“In the mood for love”: estranhos na noite
Existe uma lista de para aí 15 filmes que tenho mesmo vergonha de não ter visto, mesmo quando dou a entender que sim, que vi. O "In the mood for love", de Wong Kar-Wai, era dos que mais me afectava, porque na verdade sei da sua existência desde o ano de estreia, 2000. Vi o trailer no cinema, quando assisti ao "Crouching tiger, hidden dragon" na velhinha sala 2 do último andar dos Cinemas Avenida, sozinho numa floresta de cadeiras vazias, o espaço todo só para mim, as lutas desenrolando-se apenas para meu gaudio. Aquele trailer, com uma versão da canção que nomeia a obra de Kar-Wai soprada pela melodiosa voz de Brian Ferry, era uma delícia para os sentidos, principalmente o visual. Na altura, começava a despertar para a cinefilia a sério e arriscar-me cada vez mais em filmes que não eram falados em inglês. Registei-o e com o tempo, fui adiando e adiando por preguiça, o que é ainda mais gravoso pois até tinha um DVD do filme - que entretanto emprestei e perdi.

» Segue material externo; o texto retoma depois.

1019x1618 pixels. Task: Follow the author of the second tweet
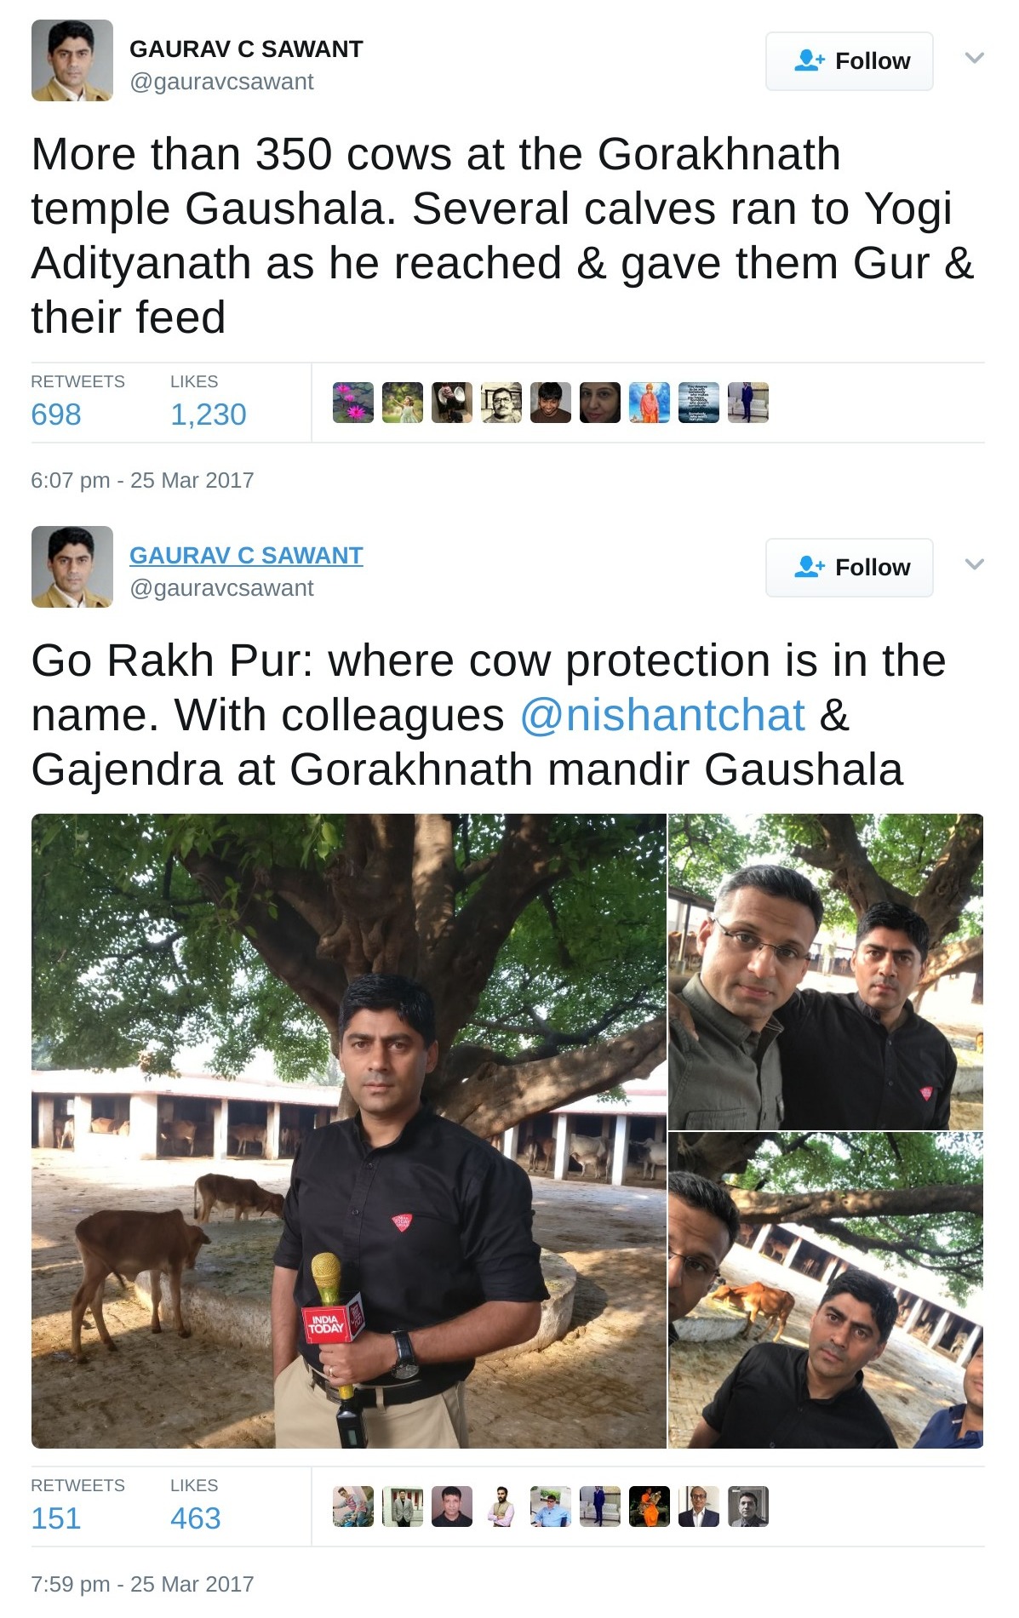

Nos últimos anos, no entanto, em vez de adiar, fui evitando. O enlevo romântico que entrevi naquela apresentação, a própria história de um amor que não se cumpre, começava a cortar-me os ossos e ao invés de preguiça, era o medo que me impedia de finalmente concretizar um destino. Vinte anos depois, foi tempo de me confrontar com "In the mod for love"; e fui atropelado. A sua perversão mistura-se com a carga dos pequenos gestos, com o coração aberto perante o espectador em enquadramentos dentro de enquadramentos, prisões de um homem e uma mulher que se enjaulam numa vida. Ele mais destemido, ela na morrinha do que sabe e conhece, no conforto do normal, na falta de coragem de ir para lá. A lentidão da atracção e as noites de uma Hong Kong de clima de humor volátil, nas luzes que são sombras, na proximidade dos beijos que não acontecem, dos abraços que não raras vezes são uma tentativa de salvamento, na perversão maior de um jogo de máscaras onde duas pessoas traídas assumem o papel dos seus conjuges na tentativa de percebê-los e de querer ser maiores, é das coisas mais retorcidas que vi em cinema. Se Tony Leung e Maggie Cheung, enormes, maiores e icónicos nos papéis de Mr. Chow e Mr. Chan - gente vulgar com mundos interiores fantasiosos que sucumbem a essa banalidade dos dias - não fossem tão fotogénicos e tão para lá do que a câmara filma, seria por demais evidente o negrume de cada troca de palavras e o quão insustentável é um diálogo de momentos que não são nem dele, nem dela. Mas a cabeça no ombro, a mão que desliza na mão do outro e o erotismo da castidade como que disfarçam essa perversão em "In the mood for love".
Wong Kar-Wai e o seu cinematógrafo Christopher Doyle constroem, para além de um sublime mundo de formas e cores que quase pulsa nos ouvidos e desliza na nossa pele, e vão directamente ao que transforma o Cinema numa arte sem par: traduzir a desconfiança do funcionamento do mundo. "In the mood for love" é uma história, mas também uma espécie de mentira, pois funciona como a colecção de memórias de dois não amantes que quando regressam ao passado, já encontram um mundo que não existe, pessoas que não são, momentos que sumiram. O próprio tempo não tem balizas, as próprias acções enrolam-se. As sensações e as emoções são o que fica e aquilo a que se agarram, e é disso que se faz o filme. Na história que duas pessoas contam a si próprias na tentativa de acreditar que se repetirá, de alguma maneira. Mas já não volta, como se amar fosse apanhar um comboio que não mais pára na mesma estação. No final, o segredo fica com eles, mas sem casa até ele soprá-lo num buraco que faz as vezes de cofre. Como se aqueles passeios por Hong-Kong, aquelas trocas de olhares em corredores fossem apenas um fumo que não se prende de outra forma. "In the mood for love" é um superior filme, uma experiência emocional fortíssima e durante uma hora e meia, um filtro da dor do desejo contido para quem vê. É preciso alguma vida para de facto sentir o filme e entender o que se esconde, o que se oculta. Mas o atropelo fica, e é isso que marca. Como a paixão que não se sublima ou se cumpre.